Data items

———

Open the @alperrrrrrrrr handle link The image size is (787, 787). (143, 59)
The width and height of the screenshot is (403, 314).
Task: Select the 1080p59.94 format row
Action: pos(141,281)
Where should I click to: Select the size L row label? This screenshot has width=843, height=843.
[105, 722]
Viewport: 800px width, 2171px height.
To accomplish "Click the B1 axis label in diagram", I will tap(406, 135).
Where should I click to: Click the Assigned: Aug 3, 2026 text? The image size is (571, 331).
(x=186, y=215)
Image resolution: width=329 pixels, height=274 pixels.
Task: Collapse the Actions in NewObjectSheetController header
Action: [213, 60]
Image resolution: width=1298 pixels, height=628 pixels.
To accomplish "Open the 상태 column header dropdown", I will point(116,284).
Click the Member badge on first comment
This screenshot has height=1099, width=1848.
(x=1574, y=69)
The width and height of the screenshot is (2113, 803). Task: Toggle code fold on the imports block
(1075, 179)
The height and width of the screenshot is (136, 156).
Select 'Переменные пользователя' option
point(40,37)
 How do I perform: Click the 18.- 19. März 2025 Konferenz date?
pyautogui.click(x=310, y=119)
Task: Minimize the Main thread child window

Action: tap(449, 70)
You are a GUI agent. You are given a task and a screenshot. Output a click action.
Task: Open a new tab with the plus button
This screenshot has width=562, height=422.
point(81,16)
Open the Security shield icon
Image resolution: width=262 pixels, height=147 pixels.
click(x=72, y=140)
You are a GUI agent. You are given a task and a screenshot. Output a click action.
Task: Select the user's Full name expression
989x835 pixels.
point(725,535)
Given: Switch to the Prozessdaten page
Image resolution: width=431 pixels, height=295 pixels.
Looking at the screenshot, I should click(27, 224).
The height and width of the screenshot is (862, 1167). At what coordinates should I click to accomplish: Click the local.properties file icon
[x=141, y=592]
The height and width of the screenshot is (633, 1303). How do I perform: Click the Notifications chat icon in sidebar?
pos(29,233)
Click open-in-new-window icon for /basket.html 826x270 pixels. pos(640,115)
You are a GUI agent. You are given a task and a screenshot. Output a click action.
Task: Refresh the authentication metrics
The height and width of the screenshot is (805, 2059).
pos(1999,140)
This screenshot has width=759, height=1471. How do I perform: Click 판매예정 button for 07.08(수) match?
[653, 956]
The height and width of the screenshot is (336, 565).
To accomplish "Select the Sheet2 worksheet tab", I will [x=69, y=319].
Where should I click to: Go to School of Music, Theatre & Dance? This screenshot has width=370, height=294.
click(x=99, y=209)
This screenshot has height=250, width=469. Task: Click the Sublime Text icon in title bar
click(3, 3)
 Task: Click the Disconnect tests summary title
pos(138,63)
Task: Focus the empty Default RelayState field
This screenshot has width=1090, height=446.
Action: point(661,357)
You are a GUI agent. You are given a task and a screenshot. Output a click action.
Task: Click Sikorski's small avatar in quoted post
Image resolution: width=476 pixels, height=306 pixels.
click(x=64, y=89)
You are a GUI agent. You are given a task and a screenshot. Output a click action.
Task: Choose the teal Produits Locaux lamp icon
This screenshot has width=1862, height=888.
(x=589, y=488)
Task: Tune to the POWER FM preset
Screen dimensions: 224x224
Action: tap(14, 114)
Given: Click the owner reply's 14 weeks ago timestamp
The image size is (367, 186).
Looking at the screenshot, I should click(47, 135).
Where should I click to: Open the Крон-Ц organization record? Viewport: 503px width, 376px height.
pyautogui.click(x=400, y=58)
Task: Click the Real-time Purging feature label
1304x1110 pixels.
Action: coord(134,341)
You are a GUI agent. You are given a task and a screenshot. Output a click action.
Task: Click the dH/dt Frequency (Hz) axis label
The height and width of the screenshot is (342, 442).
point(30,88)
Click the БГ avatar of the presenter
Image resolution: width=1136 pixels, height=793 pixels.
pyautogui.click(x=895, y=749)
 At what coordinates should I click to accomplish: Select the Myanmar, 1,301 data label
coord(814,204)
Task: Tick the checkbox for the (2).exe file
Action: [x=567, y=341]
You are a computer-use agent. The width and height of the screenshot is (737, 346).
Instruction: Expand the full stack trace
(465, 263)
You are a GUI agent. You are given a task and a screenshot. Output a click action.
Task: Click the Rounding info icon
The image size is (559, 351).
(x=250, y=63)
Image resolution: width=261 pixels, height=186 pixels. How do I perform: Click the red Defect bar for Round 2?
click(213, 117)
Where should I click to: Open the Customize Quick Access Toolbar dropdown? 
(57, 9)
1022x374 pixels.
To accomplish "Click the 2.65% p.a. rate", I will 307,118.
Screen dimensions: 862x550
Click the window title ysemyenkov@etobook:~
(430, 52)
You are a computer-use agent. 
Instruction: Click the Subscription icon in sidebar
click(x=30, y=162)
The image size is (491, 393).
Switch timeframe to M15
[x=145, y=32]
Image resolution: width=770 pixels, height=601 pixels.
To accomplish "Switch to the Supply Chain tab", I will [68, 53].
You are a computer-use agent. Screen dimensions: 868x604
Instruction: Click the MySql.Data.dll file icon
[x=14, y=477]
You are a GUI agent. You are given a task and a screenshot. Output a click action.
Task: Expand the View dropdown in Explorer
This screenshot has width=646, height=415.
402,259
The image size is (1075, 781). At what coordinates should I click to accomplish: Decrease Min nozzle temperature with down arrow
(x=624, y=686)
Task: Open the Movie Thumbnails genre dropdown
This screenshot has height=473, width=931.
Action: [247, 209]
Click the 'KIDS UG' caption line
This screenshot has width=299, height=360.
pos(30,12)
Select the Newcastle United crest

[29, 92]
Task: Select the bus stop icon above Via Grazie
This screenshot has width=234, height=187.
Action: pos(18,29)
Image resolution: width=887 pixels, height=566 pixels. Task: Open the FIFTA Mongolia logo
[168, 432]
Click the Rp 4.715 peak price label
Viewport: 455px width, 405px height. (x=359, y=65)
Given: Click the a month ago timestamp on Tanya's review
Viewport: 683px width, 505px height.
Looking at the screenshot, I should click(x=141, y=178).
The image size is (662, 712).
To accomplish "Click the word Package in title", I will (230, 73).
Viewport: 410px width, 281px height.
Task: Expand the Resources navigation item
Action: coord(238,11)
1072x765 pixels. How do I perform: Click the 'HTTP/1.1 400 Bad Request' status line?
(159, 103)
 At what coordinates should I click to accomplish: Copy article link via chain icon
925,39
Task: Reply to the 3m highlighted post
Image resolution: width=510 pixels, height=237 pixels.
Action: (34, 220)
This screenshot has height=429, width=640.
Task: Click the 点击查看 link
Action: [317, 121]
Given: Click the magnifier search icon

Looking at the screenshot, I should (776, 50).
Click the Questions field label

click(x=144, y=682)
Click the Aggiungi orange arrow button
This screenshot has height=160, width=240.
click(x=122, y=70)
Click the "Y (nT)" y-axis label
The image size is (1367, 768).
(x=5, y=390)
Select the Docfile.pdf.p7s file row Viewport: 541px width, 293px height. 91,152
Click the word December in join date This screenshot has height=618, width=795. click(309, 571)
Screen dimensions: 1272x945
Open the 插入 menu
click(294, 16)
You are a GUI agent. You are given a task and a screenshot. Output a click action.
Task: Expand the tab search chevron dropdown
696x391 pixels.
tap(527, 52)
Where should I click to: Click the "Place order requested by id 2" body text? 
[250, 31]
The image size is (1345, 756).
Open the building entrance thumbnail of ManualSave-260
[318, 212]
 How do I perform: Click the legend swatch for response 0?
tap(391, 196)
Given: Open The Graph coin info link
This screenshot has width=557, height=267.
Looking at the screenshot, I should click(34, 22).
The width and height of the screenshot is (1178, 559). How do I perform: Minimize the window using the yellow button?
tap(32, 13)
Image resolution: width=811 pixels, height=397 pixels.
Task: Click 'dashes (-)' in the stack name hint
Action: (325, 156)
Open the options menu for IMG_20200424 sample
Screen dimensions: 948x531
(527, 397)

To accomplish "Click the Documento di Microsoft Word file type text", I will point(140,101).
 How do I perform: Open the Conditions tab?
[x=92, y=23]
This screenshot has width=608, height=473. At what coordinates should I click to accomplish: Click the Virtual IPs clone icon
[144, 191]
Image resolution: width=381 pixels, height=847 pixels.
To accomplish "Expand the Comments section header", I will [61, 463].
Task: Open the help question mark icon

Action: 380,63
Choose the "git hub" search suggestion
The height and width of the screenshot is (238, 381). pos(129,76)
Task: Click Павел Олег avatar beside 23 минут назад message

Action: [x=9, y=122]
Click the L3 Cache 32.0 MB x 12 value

———

▸ WHAT IS NEEDED
Where the word "timestamp" appears in a line of the entries, copy that line.

▸ ANSWER TO THE PROBLEM
Given: Click the owner reply's 14 weeks ago timestamp
Given: Click the a month ago timestamp on Tanya's review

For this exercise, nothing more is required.